Hay debates que no se ganan con estadísticas ni con tecnicismos porque nacen en el territorio más profundo del sufrimiento humano. La discusión sobre la eutanasia pertenece a ese espacio. Se activa cuando la vida duele más que la muerte, cuando el cuerpo se convierte en territorio de batalla y la persona, lúcida y agotada, simplemente pide que se respete su voluntad de dejar de sufrir.

En México, ese sufrimiento se encuentra con una pared legal. La eutanasia activa sigue prohibida y el suicidio asistido se castiga como delito, aun cuando la solicitud provenga de un paciente plenamente consciente y en agonía irreversible. Al mismo tiempo, convivimos con leyes de voluntad anticipada que reconocen el derecho a rechazar tratamientos que prolongan artificialmente la vida. Es decir, aceptamos que alguien pueda decidir cómo no quiere vivir, pero seguimos sin permitir que decida cómo quiere morir.

Esa contradicción se vuelve más clara cuando miramos lo que ocurre en otros países. España, Canadá, Colombia, Bélgica y Países Bajos han construido modelos regulados, estrictos y profundamente humanos para quienes atraviesan enfermedades incurables y dolorosas. No son países que “promuevan la muerte”; son países que entienden que la dignidad no se cancela cuando inicia la agonía. La experiencia comparada muestra que con procedimientos rigurosos —solicitudes reiteradas, evaluación médica independiente, comités de revisión y salvaguardas para proteger a los vulnerables— la eutanasia no solo es posible, sino justa y segura.

Mientras tanto, en México seguimos discutiendo desde el temor o desde convicciones morales que, siendo respetables, no pueden imponerse a toda la sociedad. Como señala el propio marco constitucional, vivimos en un Estado laico. Ello implica que las creencias religiosas pueden guiar decisiones personales, pero no pueden definir obligaciones para quienes piensan distinto. Nadie estaría obligado a solicitar la eutanasia; nadie estaría obligado a practicarla. Pero quienes la necesitan y la desean deberían tener la posibilidad legal de acceder a ella.

Cuando se escucha la voz de quienes han luchado por este derecho en otras latitudes, la discusión adquiere otro peso. El caso de Ramón Sampedro en España, el de Ovidio González y Martha Sepúlveda en Colombia, o tantos otros que han enfrentado sufrimientos indecibles, nos recuerdan que la eutanasia no está hecha de teoría jurídica; está hecha de seres humanos que piden que se les devuelva el control sobre su propio final. Historias así nos obligan a preguntarnos si la compasión debe seguir siendo un delito.

Regular la eutanasia no significa renunciar al valor de la vida.

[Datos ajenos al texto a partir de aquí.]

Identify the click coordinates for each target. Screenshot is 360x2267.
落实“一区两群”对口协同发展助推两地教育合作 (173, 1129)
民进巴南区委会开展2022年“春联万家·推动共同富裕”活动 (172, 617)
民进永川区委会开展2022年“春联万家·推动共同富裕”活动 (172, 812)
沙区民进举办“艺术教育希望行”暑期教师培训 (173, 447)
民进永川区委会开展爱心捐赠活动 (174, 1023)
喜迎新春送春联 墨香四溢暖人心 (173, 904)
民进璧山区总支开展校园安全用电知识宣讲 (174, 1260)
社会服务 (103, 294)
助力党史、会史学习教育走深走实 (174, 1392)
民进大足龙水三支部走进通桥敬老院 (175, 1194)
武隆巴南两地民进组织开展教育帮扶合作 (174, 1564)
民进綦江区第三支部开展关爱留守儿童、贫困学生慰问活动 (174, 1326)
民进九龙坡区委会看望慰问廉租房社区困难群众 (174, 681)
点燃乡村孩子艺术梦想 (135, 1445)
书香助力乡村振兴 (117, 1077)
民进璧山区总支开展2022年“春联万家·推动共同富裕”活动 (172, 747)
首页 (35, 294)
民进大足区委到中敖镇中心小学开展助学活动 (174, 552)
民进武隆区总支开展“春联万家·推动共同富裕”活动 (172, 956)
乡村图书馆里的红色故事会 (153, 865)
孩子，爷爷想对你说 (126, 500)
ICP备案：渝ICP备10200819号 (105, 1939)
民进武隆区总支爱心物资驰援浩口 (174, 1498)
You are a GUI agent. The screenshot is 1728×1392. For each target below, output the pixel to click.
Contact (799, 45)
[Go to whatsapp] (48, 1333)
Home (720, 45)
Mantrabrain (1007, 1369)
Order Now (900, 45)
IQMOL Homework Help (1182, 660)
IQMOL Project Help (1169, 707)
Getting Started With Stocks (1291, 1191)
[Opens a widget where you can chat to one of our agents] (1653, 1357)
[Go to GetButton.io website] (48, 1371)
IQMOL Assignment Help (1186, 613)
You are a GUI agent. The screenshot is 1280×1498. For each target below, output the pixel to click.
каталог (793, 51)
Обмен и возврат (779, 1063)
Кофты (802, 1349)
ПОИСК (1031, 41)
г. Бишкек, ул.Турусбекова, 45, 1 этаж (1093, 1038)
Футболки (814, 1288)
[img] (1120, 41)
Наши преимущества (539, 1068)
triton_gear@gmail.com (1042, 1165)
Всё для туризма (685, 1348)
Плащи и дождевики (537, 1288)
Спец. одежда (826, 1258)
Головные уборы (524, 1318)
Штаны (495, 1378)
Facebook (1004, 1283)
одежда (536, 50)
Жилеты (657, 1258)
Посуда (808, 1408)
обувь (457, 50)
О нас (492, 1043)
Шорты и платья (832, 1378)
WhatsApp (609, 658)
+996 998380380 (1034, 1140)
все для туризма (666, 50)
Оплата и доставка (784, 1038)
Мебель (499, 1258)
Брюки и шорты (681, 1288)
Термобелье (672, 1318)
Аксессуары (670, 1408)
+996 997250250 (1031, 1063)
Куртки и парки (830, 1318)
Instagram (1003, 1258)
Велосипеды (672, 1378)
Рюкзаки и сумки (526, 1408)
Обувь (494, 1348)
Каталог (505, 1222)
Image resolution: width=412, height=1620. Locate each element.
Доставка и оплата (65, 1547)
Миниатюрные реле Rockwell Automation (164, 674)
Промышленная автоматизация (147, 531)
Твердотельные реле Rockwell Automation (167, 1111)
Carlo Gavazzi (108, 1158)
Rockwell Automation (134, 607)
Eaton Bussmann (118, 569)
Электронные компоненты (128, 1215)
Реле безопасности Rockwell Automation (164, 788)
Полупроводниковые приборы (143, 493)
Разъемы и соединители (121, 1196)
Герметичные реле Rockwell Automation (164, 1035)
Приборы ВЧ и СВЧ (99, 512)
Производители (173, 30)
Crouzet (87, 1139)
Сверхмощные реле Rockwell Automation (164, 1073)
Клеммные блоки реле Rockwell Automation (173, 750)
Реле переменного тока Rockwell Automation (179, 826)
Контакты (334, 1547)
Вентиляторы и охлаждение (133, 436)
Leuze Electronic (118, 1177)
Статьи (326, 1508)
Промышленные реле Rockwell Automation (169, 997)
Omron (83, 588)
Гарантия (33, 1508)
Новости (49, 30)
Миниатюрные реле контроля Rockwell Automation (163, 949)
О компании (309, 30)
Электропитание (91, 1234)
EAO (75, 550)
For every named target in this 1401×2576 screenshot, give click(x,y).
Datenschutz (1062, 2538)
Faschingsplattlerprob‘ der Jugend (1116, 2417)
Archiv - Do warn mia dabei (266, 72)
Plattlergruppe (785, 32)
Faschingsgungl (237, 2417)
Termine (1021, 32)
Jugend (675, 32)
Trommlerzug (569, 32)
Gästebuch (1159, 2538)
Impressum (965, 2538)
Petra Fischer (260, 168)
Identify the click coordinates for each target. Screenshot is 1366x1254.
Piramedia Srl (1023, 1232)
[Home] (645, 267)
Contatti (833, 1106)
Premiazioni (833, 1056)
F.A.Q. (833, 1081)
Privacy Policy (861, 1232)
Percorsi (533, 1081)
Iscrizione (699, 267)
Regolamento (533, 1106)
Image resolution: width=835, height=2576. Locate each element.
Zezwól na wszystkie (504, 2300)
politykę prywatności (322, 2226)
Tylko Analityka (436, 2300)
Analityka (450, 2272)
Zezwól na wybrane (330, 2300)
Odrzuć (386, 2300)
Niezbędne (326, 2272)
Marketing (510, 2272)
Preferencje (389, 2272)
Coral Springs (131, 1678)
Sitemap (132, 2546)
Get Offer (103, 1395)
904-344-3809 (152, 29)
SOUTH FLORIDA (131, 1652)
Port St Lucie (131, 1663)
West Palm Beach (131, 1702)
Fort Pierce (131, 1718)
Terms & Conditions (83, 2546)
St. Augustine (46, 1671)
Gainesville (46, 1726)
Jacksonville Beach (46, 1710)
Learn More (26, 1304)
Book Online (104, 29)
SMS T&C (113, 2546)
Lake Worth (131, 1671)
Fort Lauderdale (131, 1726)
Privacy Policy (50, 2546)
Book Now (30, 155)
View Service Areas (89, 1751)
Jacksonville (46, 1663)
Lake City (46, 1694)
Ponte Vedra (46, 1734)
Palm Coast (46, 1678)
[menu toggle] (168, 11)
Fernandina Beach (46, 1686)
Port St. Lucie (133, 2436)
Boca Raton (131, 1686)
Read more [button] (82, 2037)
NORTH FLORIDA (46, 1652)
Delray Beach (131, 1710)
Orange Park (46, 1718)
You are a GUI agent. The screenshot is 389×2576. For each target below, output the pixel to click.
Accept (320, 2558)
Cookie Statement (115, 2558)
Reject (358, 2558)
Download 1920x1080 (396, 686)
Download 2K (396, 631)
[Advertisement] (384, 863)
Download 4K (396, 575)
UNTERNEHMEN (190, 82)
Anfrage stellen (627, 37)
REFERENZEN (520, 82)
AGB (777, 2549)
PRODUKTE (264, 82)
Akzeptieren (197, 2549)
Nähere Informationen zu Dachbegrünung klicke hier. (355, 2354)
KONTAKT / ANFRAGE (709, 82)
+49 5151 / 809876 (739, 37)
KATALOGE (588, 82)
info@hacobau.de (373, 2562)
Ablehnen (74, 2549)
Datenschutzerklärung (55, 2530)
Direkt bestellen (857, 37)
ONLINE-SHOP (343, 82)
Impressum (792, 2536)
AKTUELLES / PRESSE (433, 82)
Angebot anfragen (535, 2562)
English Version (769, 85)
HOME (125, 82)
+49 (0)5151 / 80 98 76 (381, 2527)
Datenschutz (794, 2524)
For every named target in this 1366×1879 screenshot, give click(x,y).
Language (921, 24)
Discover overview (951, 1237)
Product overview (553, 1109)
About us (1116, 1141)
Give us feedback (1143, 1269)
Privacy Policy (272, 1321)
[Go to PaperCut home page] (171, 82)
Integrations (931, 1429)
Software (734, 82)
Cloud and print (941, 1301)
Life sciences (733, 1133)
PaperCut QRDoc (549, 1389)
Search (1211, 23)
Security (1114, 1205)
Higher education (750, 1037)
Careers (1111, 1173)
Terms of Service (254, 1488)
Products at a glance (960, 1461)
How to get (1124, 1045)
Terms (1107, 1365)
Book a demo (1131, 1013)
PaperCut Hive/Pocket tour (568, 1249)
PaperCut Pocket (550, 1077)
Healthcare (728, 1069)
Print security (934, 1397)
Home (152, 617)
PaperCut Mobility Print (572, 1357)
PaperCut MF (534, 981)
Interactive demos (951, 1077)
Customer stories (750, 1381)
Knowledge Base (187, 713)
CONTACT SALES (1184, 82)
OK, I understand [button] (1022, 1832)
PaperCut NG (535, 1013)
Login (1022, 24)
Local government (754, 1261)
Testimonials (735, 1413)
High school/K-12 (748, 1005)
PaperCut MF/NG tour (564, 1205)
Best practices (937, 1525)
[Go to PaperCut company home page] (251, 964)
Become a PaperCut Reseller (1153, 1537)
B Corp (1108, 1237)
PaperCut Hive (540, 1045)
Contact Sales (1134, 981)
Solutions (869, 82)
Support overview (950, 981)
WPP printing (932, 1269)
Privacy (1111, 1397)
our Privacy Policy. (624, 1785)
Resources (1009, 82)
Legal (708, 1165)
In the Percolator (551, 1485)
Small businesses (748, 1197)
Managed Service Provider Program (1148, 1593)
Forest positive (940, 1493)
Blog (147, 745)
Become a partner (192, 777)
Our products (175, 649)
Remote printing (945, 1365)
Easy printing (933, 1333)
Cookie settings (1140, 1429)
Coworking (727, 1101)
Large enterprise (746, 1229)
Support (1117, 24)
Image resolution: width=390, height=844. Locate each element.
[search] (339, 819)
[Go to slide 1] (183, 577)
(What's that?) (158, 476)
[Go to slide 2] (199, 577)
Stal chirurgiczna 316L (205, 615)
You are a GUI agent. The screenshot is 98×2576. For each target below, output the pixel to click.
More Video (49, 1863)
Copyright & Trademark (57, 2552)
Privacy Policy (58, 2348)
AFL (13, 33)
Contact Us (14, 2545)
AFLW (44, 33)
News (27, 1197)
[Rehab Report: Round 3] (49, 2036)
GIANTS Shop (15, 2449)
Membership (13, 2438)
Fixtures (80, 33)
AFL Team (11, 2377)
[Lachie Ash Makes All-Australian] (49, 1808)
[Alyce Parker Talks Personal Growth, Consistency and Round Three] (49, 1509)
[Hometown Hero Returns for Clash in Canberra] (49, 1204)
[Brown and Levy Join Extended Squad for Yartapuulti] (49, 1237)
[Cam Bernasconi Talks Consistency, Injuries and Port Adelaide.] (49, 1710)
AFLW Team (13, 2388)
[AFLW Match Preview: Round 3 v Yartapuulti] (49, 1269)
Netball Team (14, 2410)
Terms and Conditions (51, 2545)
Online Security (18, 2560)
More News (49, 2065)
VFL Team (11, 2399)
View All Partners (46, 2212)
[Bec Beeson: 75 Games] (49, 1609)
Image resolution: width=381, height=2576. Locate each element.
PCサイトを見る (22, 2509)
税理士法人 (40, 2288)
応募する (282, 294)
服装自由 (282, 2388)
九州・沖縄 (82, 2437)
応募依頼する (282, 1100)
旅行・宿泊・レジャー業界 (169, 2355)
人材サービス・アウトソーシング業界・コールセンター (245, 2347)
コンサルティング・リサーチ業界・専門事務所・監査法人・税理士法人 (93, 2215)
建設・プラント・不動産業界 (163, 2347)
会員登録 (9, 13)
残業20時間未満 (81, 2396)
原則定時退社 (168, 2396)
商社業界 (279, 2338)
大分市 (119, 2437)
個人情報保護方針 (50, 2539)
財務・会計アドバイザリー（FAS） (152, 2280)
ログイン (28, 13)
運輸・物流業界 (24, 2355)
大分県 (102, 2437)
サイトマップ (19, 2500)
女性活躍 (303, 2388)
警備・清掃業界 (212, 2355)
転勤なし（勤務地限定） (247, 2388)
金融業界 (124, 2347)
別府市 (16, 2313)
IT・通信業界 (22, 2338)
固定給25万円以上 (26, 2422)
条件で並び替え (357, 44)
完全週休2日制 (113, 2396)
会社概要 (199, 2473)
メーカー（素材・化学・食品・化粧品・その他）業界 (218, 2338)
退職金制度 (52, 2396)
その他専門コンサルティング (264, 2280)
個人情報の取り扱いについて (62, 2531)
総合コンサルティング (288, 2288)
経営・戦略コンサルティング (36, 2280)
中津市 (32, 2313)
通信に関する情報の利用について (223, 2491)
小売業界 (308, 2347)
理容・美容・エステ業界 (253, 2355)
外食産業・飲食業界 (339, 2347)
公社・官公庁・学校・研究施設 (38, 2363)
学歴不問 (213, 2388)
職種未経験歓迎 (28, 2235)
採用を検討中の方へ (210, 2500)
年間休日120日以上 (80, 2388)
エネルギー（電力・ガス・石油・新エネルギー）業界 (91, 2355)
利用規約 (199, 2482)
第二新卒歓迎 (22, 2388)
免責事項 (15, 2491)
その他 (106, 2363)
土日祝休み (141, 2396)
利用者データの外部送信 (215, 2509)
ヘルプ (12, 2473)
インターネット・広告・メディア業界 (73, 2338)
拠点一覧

Significa reconocer que hay vidas que se transforman en dolor puro y duro y que, en esos casos, la libertad debe permitir elegir otro camino. Un camino que evite la clandestinidad, que proteja a los vulnerables, que respete a los médicos objetores y que ponga en el centro a la persona que sufre.

México tiene pendiente ese debate. Y mientras lo aplaza, miles de personas enfrentan cada año una agonía que podría ser distinta. Porque llega un momento en que la vida ya no se sostiene por la esperanza, sino por la inercia. Y es ahí, precisamente ahí, cuando debemos recordar que ninguna ley debería obligar a alguien a vivir cuando la vida duele más que la muerte.